Seis e dezesseis da manhã,
domingo de carnaval, toca a campainha do meu apartamento. Não havia dúvida, só
poderia ser ele. Depois de uma ausência significativa, encontro-me novamente
com um companheiro de eternidade: Riobaldo.
Olha desconfiado, diz que pareço
cansado, quer saber como me encontro na vida, se mais pra alegria ou pro desassossego.
Comento o quanto às vezes tendo a me sentir mais velho do que sou e minha
dificuldade no trato com as pessoas. Recebo como resposta um olhar na fronteira
entre a dureza e a placidez: “Se não, o senhor me diga: preto é preto? branco é
branco? Ou: quando a velhice começa, surgindo de dentro da mocidade.” E
prossegue, com o intuito de me tranqüilizar: “gostar exato das pessoas, a gente
só gosta, mesmo, puro, é sem se conhecer demais socialmente...”
Conto da minha vida recente,
desde a última vez em que estivemos juntos. Falo do meu medo de ter me
acostumado à solidão, de ter feito do meu cantinho o Sertão, sobre flores
nascendo no canto de meu quarto escuro... Entendendo tudo, Riobaldo sorri:
“Acho que o espírito da gente é cavalo que escolhe estrada: quando ruma pra
tristeza e morte, vai não vendo o que é bonito e bom.” Surpreende ao elogiar a
canção da Gillian Welch (“uma tristeza que até alegra”) e continua: “o correr
da vida embrulha tudo, a vida é assim: esquenta e esfria, aperta e daí afrouxa,
sossega e depois desinquieta. O que ela quer da gente é coragem.”

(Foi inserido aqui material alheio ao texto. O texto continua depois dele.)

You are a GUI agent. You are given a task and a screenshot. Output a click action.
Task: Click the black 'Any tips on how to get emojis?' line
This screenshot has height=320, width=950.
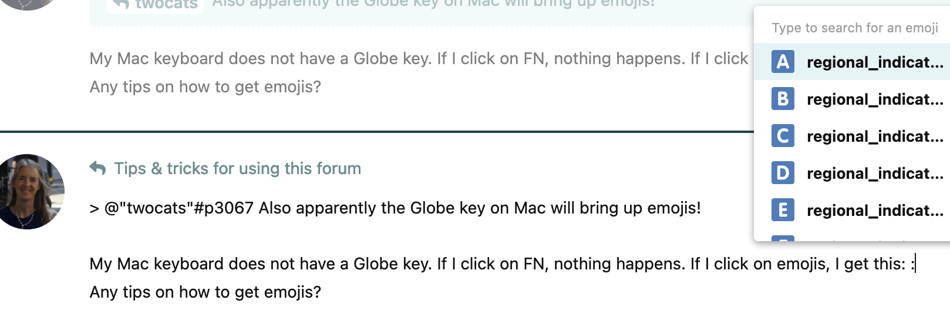[x=206, y=292]
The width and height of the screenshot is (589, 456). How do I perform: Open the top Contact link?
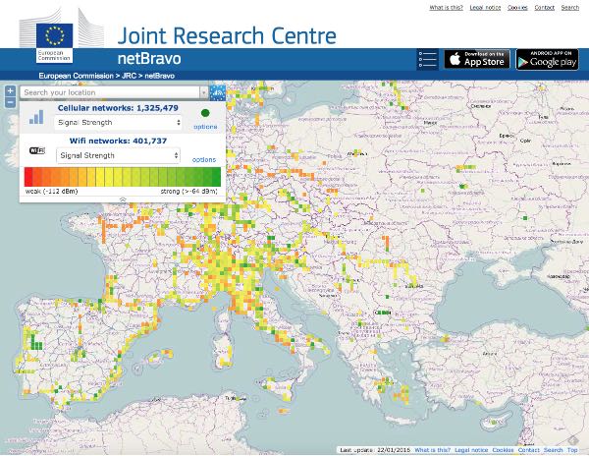click(x=543, y=8)
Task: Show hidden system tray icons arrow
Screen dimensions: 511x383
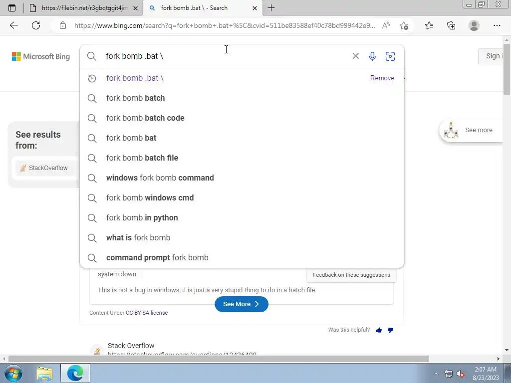Action: [x=436, y=374]
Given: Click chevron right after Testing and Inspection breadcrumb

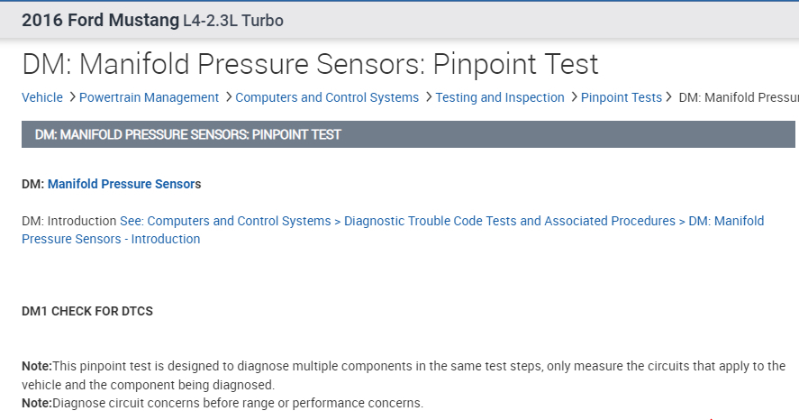Looking at the screenshot, I should [574, 97].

Parecendo saber que me inquietava
a dúvida sobre se as diferenças entre as pessoas seriam um entrave para o amor,
indaga: “Quem sabe direito o que uma pessoa é? Antes sendo: julgamento é sempre
defeituoso, porque o que a gente julga é o passado. A gente só sabe bem aquilo
que não entende...” E antes que eu pudesse falar qualquer coisa: “O senhor...
Mire veja: o mais importante e bonito, do mundo, é isto: que as pessoas não
estão sempre iguais, ainda não foram terminadas – mas que elas vão sempre
mudando. Afinam ou desafinam. Verdade maior. É o que a vida me ensinou. Isso
que me alegra, montão.” E, mais uma vez, sublinhou: “Qualquer amor já é um
pouquinho de saúde, um descanso na loucura.”
Foram horas de conversa, sobre o
mundo, as pessoas, o mal, o bem. Elogiou meu silêncio (“O senhor sabe o que o
silêncio é? É a gente mesmo, demais.”), minha cultura (sem saber – ou sabendo –
que esta suposta erudição é nada perto de sua simplicidade e sabedoria; aliás,
conversando com Riobaldo, fico com a sensação de que o mesmo é mais sábio até
do que seu criador...), mas deixou diversos alertas contra meus receios e
ansiedade: “O senhor escute meu coração, pegue no meu pulso. O senhor avista
meus cabelos brancos...Viver – não é? – é muito perigoso. Porque ainda não se
sabe. Porque aprender-a-viver é que é o viver, mesmo.”
Não quis se alongar muito quando
comecei a falar de saudade. “O senhor sabe? Já tenteou sofrido o ar que é
saudade? Diz-se que tem saudade de ideia e saudade de coração...” Notei que
estava em vias de ir embora, sem despedidas, pois “despedir dá febre”, e fiquei
pensando na importância de Riobaldo na minha vida, no quanto nossas conversas
eram cada vez mais fundamentais, do quanto suas palavras reverberam em mim,
traduzindo-me ao falar de si. Mais uma vez, como a saber do que eu pensava,
falou: “amigo... é que a gente seja, mas sem precisar de saber o por quê é que
é."
E dirigiu-se para a porta, a me
deixar com saudade antecipada e certeza de muitos encontros até o fim da minha
existência... Ainda virou e com a voz só possível a um homem “após as
tempestades”, deixou no ar: “A gente tem de sair do sertão! Mas só se sai do
sertão é tomando conta dele a dentro...”. E foi, deixando sua presença marcante
por todo meu dia e a reflexão de que a vida é, sim, muito perigosa, mas com as
companhias e as palavras certas, pode ter o seu tanto de beleza e sentido. Ou, parafraseando meu visitante, “esta vida está cheia de ocultos caminhos. Se o senhor
souber, sabe; não sabendo, não me entenderá...”.